Currently, I make use of a solution based on Session-token mechanism.
Meaning that each time a user logs in successfully, a cookie is retrieved at client side containing an authentication token.
At each request then, the cookie value (the auth token) providing by the client request is extracted on the server and if valid, the request is made.
Now I want to use OAuth 2.0. Reasons are? :
The point is that I don't involve a third party, since all protected resources are on my own.
I came across this article explaining how to secure internal REST API with OAuth 2.0 implementing a 2-legged instead of a 3-legged as usual.

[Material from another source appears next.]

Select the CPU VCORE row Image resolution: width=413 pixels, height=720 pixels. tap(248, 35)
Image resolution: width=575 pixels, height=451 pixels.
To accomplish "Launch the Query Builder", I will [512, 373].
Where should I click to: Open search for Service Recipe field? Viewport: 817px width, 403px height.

However, I can't figure out how the Client Credentials flow could authenticate a specific user, when calling for a REST API that needs to have a user authenticated.

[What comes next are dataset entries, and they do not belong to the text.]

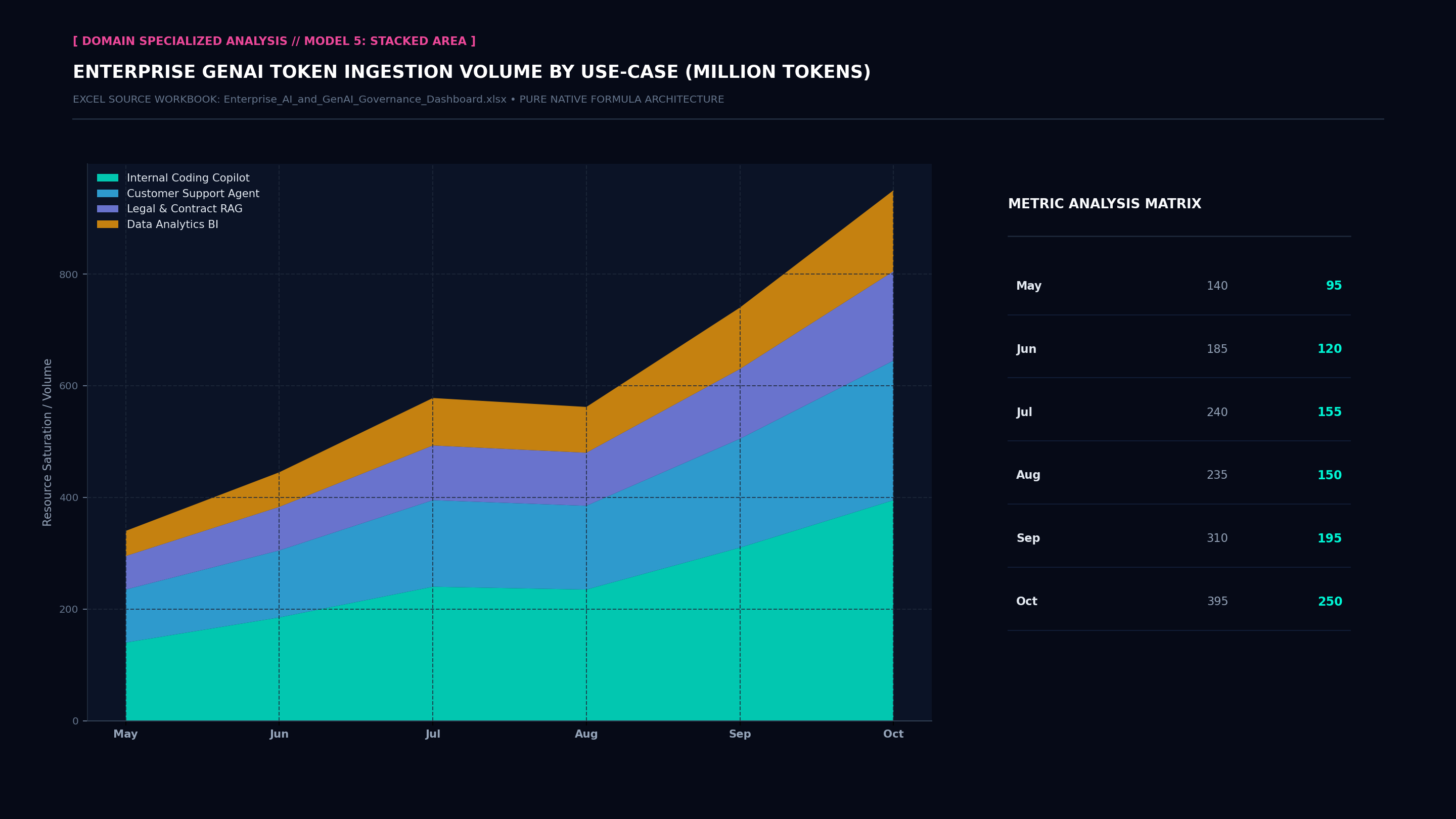Click the 400 y-axis tick label
Image resolution: width=1456 pixels, height=819 pixels.
click(x=68, y=498)
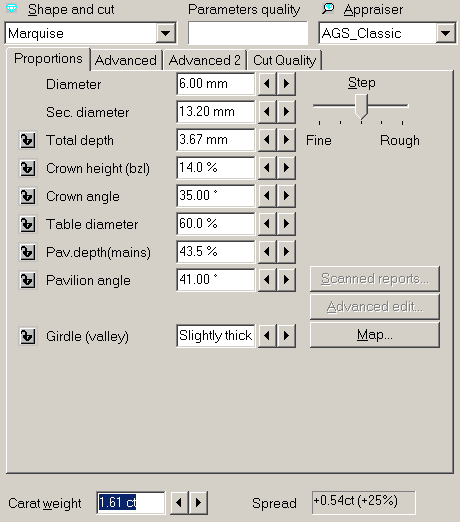Increase Carat weight with the right arrow
460x522 pixels.
click(x=198, y=502)
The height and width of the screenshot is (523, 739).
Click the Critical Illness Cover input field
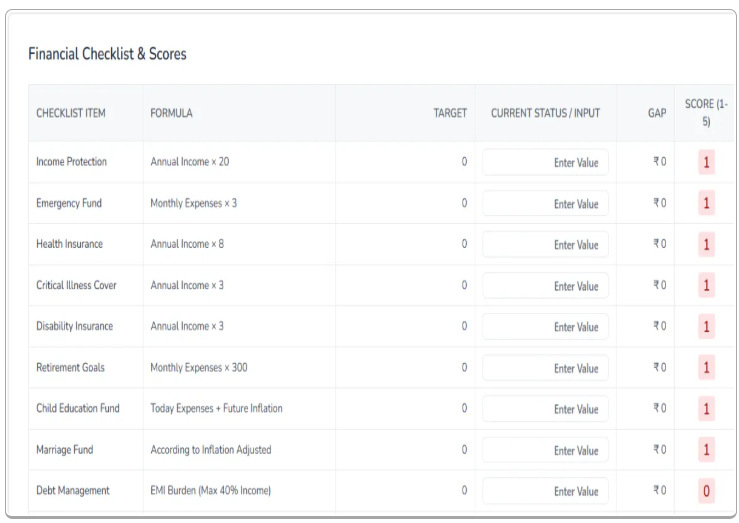coord(545,286)
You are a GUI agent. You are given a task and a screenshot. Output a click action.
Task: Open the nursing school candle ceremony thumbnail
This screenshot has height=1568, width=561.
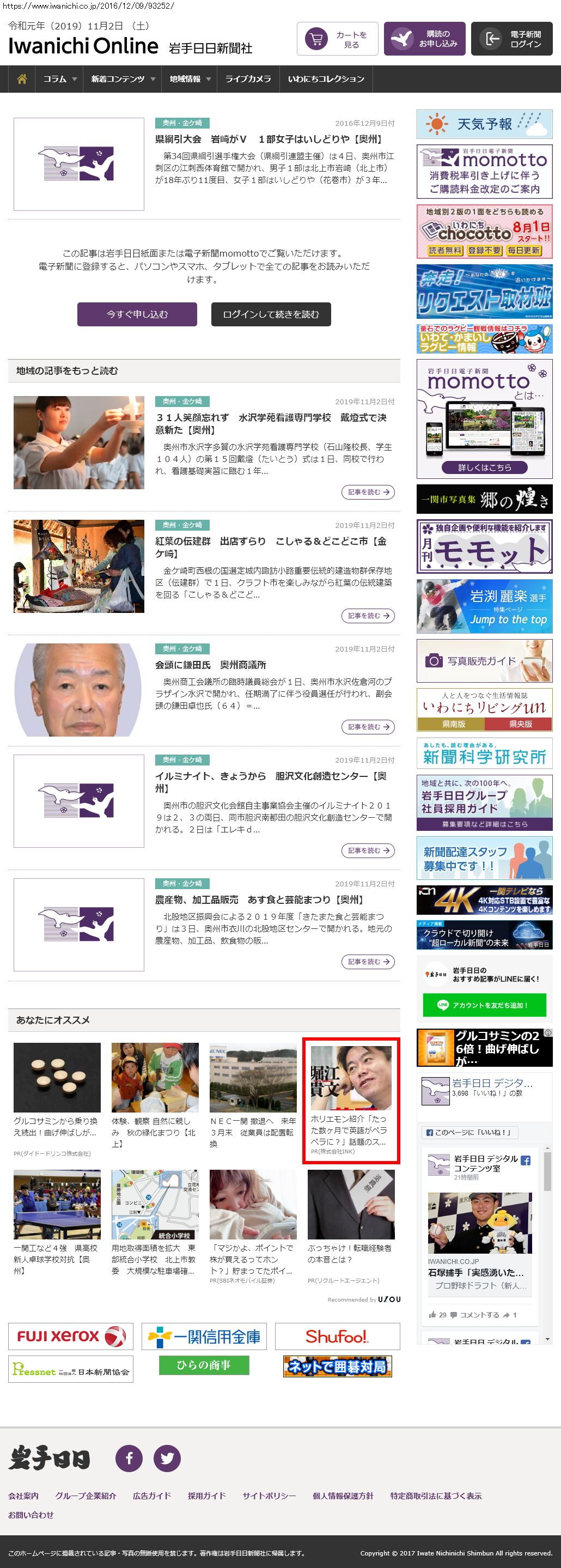(x=79, y=442)
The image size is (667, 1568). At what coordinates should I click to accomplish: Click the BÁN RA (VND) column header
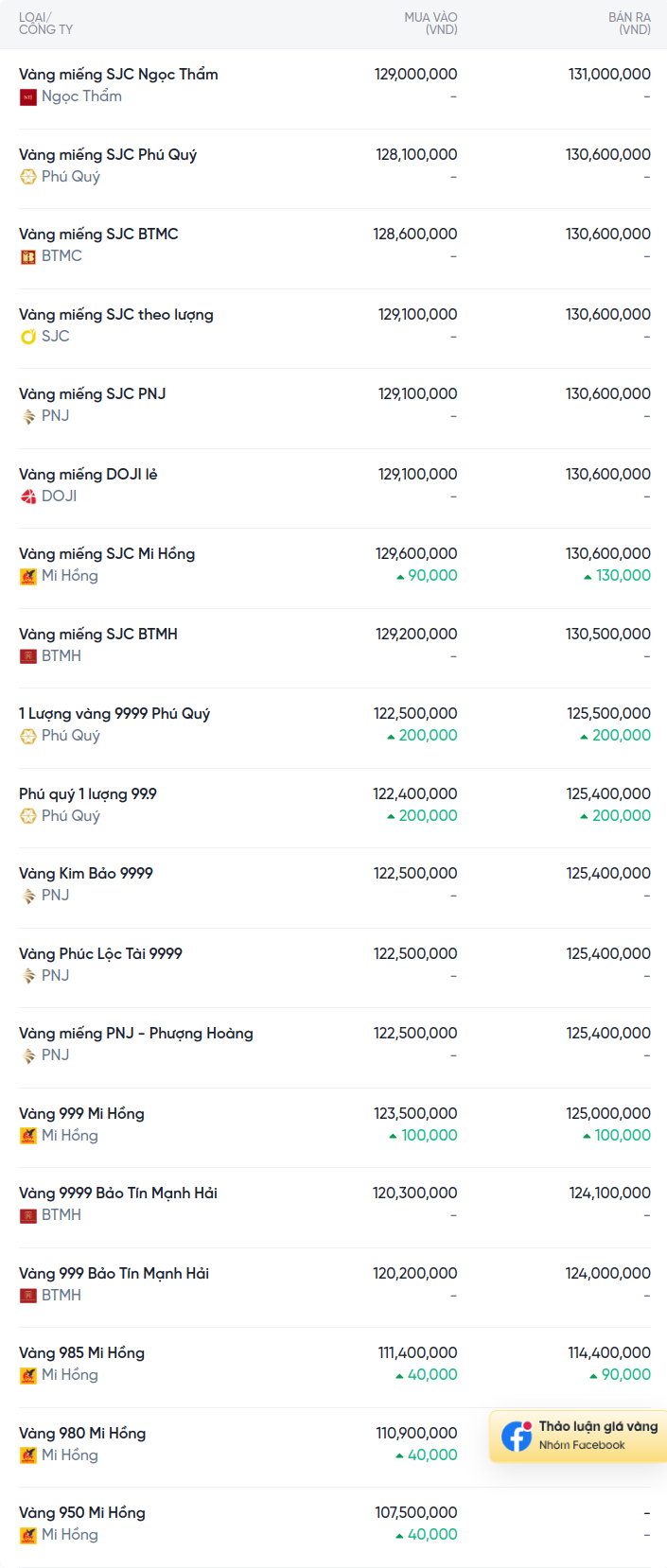(629, 24)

Indeed, Client Credentials flow seems to be based on a global client_id, client_secret keys (global to the app, so in my case to my Javascript app), and therefore not enough specific to target a specific user and controller its specific rights.
Any help would be great.
Seems like you should use "Resource Owner Password Credentials Grant" (https://www.rfc-editor.org/rfc/rfc6749#section-4.3). It is dead simple - put client ID/secret in Authorization header and put user name/password in query variables. Here is an example from the RFC:
POST /token HTTP/1.1
Host: server.example.com
Authorization: Basic czZCaGRSa3F0MzpnWDFmQmF0M2JW
Content-Type: application/x-www-form-urlencoded
grant_type=password&username=johndoe&password=A3ddj3w
Server side you can check for both validity of the client (your javascript app) as well as the user. Just remember that it is impossible to protect the client credentials as it will be embedded in your (downloadable) JavaScript code. The user name/password is entered directly by the end user.